• PASSAGE TO READ:
GSA Annual Meeting in Denver, Colorado, USA - 2016

Paper No. 13-4
Presentation Time: 8:50 AM


FITZGERALD, Kendall M.1, CHEN, Chaoqi2 and XIA, Kang2, (1)Department of Geological Sciences, State University of New York at Geneseo, Geneseo, NY 14454, (2)Department of Crop & Soil Environmental Sciences, Virginia Tech, Blacksburg, VA 24060,

Pharmaceuticals and personal care products (PPCPs) are a class of emerging contaminants that includes prescription, over-the-counter, veterinary, and illicit drugs in addition to products intended to have primary effects on the human body, such as sunscreens and insect repellants. A 2016 study by the USGS analyzed samples from 59 streams in the southeastern U.S. for the presence of pharmaceuticals, with only 17 streams having a point source of pollution such as wastewater discharge. However, at least one pharmaceutical was detected in all streams tested. This demonstrates the potential importance of nonpoint sources, such as leaking sewer or septic systems and stormwater runoff, in introducing PPCPs into water supplies.

Data entries:
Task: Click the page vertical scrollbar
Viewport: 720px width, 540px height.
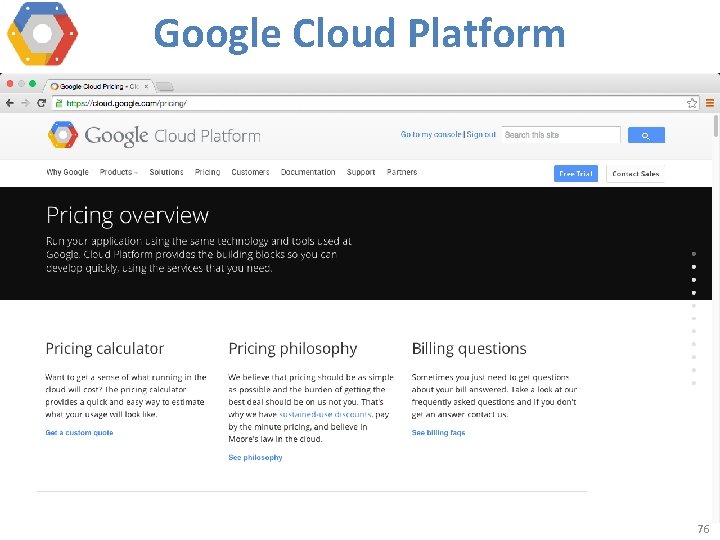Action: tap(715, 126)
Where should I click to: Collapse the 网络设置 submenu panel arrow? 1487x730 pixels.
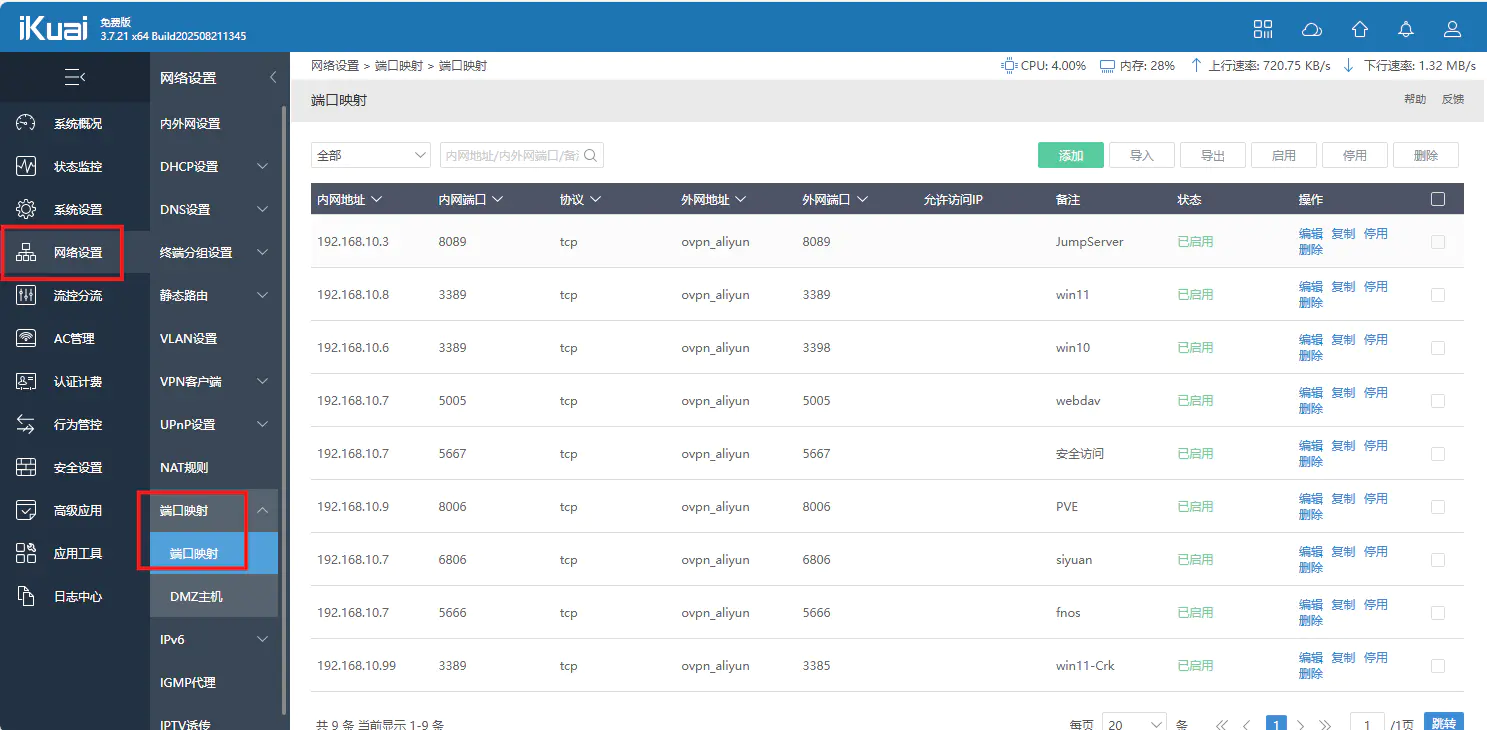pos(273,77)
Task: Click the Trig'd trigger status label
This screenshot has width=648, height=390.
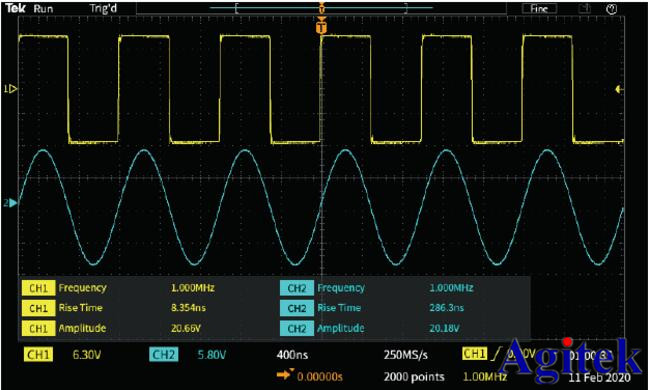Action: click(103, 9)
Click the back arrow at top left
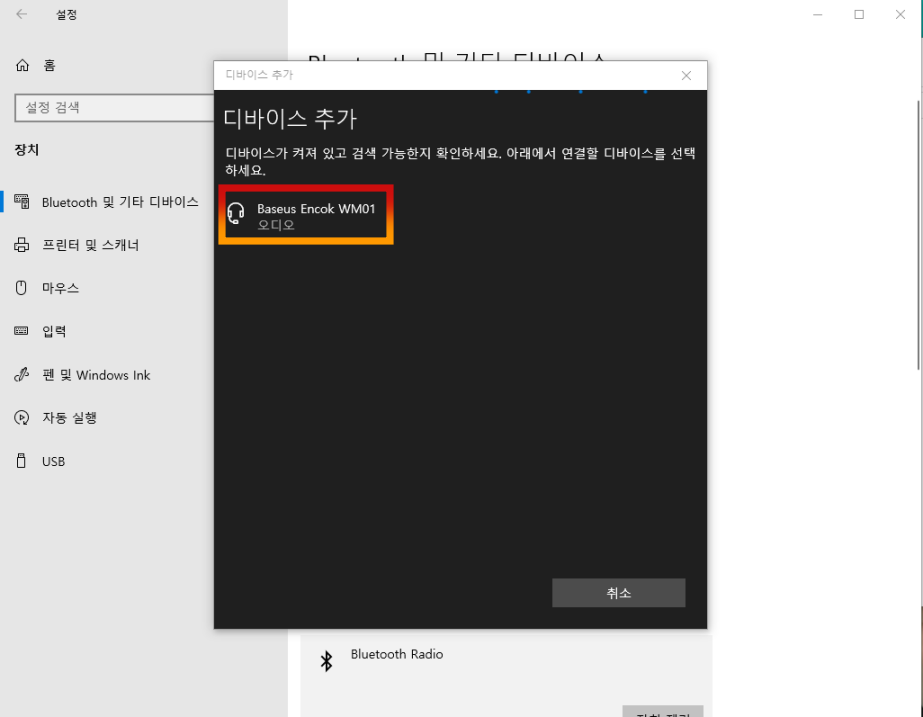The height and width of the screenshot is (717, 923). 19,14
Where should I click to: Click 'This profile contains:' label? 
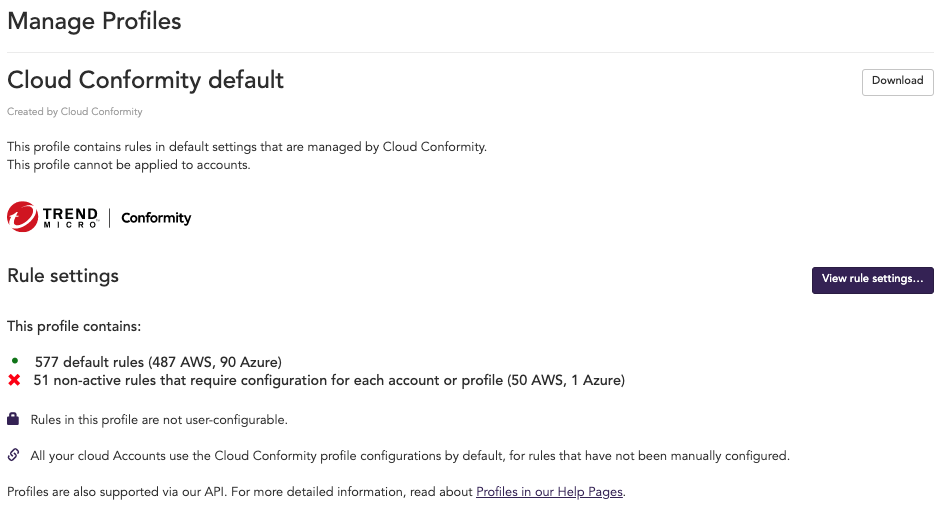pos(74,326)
...
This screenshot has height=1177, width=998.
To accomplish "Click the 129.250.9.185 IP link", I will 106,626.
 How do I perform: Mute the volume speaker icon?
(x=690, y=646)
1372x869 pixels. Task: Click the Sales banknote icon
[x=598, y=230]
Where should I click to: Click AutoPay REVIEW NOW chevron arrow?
---
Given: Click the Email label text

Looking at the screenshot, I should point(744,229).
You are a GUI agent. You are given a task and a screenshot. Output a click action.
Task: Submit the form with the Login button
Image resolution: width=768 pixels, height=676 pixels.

• WORK INSTRUCTION:
Pick up the abstract on pharmaceuticals and personal care products in streams after its last sentence, and continue it.

• RESPONSE FOR THIS EXERCISE:
The objective of this study is to screen for the presence of forty PPCP compounds, including fourteen antibiotics, in Stroubles Creek, a small urban-impacted stream in Blacksburg, Virginia. Urban land cover in the Stroubles Creek watershed has increased 41% from 1971 to 2008, with almost exclusively urban land cover found in the upper portion of the watershed. Water samples were collected from the two inlets and one outlet of a bioretention pond that is located 3 km from the headwaters of Stroubles Creek. Stormwater runoff from Blacksburg drains into this bioretention pond before it is released back into Stroubles Creek. Samples were also collected 3 km and 8 km downstream of the bioretention pond where Stroubles Creek flows into the New River, a drinking water source for surrounding counties. The samples were extracted using solid phase extraction and screened for target PPCPs on an ultra performance liquid chromatography-tandem mass spectrometry (UPLC/MS/MS). In total, fifteen PPCPs were detected among the water samples at estimated concentrations ranging from low ppt to low ppb. This study suggests that nonpoint sources such as stormwater runoff from an urbanized area could be a significant source contributing to the widespread occurrence of PPCPs in water supplies.